Dataset excerpts:
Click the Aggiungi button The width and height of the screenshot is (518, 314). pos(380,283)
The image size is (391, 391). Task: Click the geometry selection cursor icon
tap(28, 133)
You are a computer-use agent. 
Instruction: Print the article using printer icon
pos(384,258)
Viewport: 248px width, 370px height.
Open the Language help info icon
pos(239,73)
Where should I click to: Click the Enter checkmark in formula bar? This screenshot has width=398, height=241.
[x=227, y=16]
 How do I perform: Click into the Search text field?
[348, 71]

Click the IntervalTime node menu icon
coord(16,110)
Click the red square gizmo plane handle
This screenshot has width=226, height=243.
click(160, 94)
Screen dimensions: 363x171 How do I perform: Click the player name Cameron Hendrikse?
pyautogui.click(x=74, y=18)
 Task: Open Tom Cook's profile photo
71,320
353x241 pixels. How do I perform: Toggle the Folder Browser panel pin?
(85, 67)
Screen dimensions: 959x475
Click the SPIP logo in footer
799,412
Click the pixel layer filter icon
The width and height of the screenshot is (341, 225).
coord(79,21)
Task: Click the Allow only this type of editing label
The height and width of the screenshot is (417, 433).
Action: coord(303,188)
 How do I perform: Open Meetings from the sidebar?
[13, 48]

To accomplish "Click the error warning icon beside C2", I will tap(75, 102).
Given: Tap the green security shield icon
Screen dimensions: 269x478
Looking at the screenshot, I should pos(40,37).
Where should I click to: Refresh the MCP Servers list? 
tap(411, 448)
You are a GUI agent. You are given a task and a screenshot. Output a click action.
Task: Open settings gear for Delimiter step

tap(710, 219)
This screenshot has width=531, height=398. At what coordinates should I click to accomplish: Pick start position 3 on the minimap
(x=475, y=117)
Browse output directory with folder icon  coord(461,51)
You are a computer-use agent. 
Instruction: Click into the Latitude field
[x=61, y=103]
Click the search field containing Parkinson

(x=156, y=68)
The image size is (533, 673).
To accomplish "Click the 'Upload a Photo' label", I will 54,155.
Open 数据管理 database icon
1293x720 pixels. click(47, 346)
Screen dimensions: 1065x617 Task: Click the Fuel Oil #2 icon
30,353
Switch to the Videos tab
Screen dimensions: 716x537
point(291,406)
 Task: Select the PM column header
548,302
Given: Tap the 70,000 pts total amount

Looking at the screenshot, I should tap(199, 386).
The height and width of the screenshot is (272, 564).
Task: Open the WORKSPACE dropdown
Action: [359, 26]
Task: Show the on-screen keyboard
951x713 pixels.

> _PROBLEM REQUIREMENTS_:
For each line above that carries the word "label", copy it out.

> _WRITTEN RESPONSE_:
Task: Click the Allow only this type of editing label
To accomplish "Click the 'Upload a Photo' label", I will 54,155.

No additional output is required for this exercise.